Корсаков медленно брел по Садовому кольцу. Прямо перед ним небо между домами еще бледно светилось, и на этом фоне неправдоподобно четко вырисовывались массивные углы и уступы зданий, скрещения проводов и поросль антенн на крышах. От Колхозной площади Корсаков спустился к Цветному бульвару, пересек бульвар и, поднявшись в гору, оказался у Кукольного театра. Перед входом в театр стояла небольшая толпа: люди стояли, задрав головы и разинув рты, и чего-то ждали. Корсаков посмотрел туда, куда смотрели они, и увидел на глухом белом фасаде театра странное металлическое сооружение. О том, что это часы, Корсаков догадался лишь тогда, когда раздался мелодичный звон, начали открываться медные дверцы и фигурки волков, медведей и прочих сказочных персонажей начали свое движение, завораживающе действовавшее на зевак. Когда звон смолк и дверцы закрылись, толпа, в большинстве своем состоявшая из пьяных, с веселыми возгласами стала расходиться. Корсаков удивлялся тому, как мало людей остается к вечеру на центральных московских улицах - на центральных улицах Нью-Йорка или Парижа в такое же время не протолкнуться.

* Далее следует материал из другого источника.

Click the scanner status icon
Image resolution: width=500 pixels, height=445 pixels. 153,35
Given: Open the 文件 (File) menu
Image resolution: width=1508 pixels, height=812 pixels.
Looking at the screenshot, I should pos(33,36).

Впрочем, запустение легко объяснялось повальным закрытием всех магазинов и практически полным отсутствием увеселительных заведений. Москва казалась городом без ночной жизни, и Корсакова в его нынешнем положении это никак не могло радовать: в такой каменной пустыне любой одинокий прохожий поневоле привлекал к себе внимание. Раздумывая, как быть дальше, Корсаков одновременно наблюдал за парочкой, оставшейся под часами: весело ухмылявшийся багроволицый брюнет, оживленно жестикулируя, убеждал в чем-то робкую худосочную девицу. Девица в своем открытом летнем платьице зябко ежилась на вечернем холодке, брюнету же, напротив, явно было жарко: он расстегнул рубашку до пупа, весь лоснился от пота и вообще вызывал легкое отвращение. Вдобавок он ежеминутно поправлял на носу темные очки, необходимость которых в такое время суток вызывала сомнение. Брюнет несколько раз показал рукой на другую сторону улицы, где в старинном двухэтажном доме уютно светилось несколько окон. Корсаков понял, что именно в тот дом он зазывает девицу.